● **Goal A**
According to the PCC'09 call for participation, what is the early registration deadline?
● **Goal B**
Pick up the PCC'09 call for participation at the point where it stops and continue it.

BEGIN Passage

Stream: Archive Mirror: Isabelle Users Mailing List

Topic: [isabelle] PCC'09 Call for Participation


view this post on Zulip Email Gateway (Aug 18 2022 at 13:45):

From: David Pichardie <david.pichardie@irisa.fr>
Workshop on Proof-Carrying Code and Software Certification
(PCC'09)
August 15, 2009, Los Angeles, California, USA
Affiliated with LICS'09.
http://ti.arc.nasa.gov/event/pcc09/

CALL FOR PARTICIPATION

IMPORTANT DATES

Early registration deadline: July 26, 2009
http://compilers.cs.ucla.edu/lics-sas09/registration/
PCC'09 workshop: August 15, 2009

PROGRAM

Invited talks:
Kelly Hayhurst, NASA Langley. Mending the Gap, An effort to aid
the transfer of formal methods technology

Andrew Appel, Princeton. TBA

Workshop talks:
Juan Chen. Efficient Type Representation in TAL

Nurlida Basir, Bernd Fischer and Ewen Denney. Deriving Safety
Cases from Machine-Generated Proofs

Soonho Kong, Wontae Choi and Kwangkeun Yi. PCC Framework for
Program Generators

Sagar Chaki, Arie Gurfinkel, Kurt Wallnau and Charles Weinstock.
Assurance Cases for Proofs as Evidence

David Pichardie. Towards a Certified Lightweight Array Bound
Checker for Java Bytecode

Andrzej Filinski, Anders Starcke Henriksen, Fritz Henglein.
Towards PCC for Concurrent and Distributed Systems

Thomas Jensen. Proof compression and the Mobius PCC architecture
for embedded devices

SCOPE

Software certification demonstrates the reliability, safety, or
security of software systems in such a way that it can be checked by
an independent authority with minimal trust in the techniques and
tools used in the certification process itself. It can build on
existing validation and verification (V&V) techniques but introduces
the notion of explicit software certificates, which contain all the
information necessary for an independent assessment of the
demonstrated properties. One such example is proof-carrying code (PCC)

END Passage
BEGIN Source material

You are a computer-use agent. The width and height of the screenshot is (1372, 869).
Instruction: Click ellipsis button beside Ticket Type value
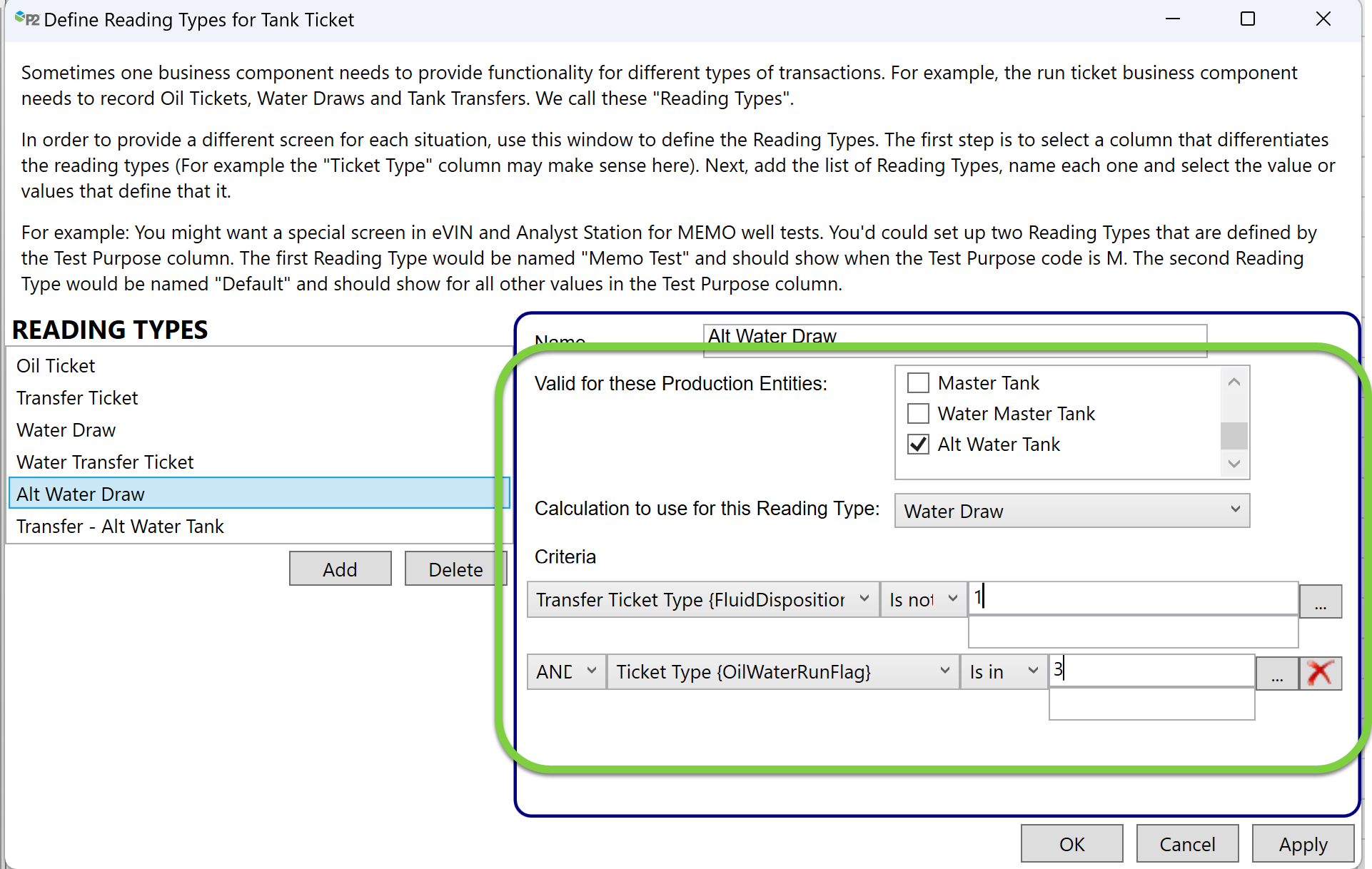pos(1276,674)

END Source material

● **Expected output A**
July 26, 2009

● **Expected output B**
which is an important and distinctive approach to enhancing trust in
programs. It provides a practical framework for independent assurance
of program behaviour; especially where source code is not available,
or the code author and user are unknown to each other.

The workshop will address theoretical foundations of logic-based
software certification as well as practical examples and work on
alternative application domains. Here "certificate" is construed
broadly, to include not just mathematical derivations and proofs but
also safety and assurance cases, or any formal evidence that supports
the semantic analysis of programs: that is, evidence about an
intrinsic property of code and its behaviour that can be independently
checked by any user, intermediary, or third party. These guarantees
mean that software certificates raise trust in the code itself,
distinct from and complementary to any existing trust in the creator
of the code, the process used to produce it, or its distributor.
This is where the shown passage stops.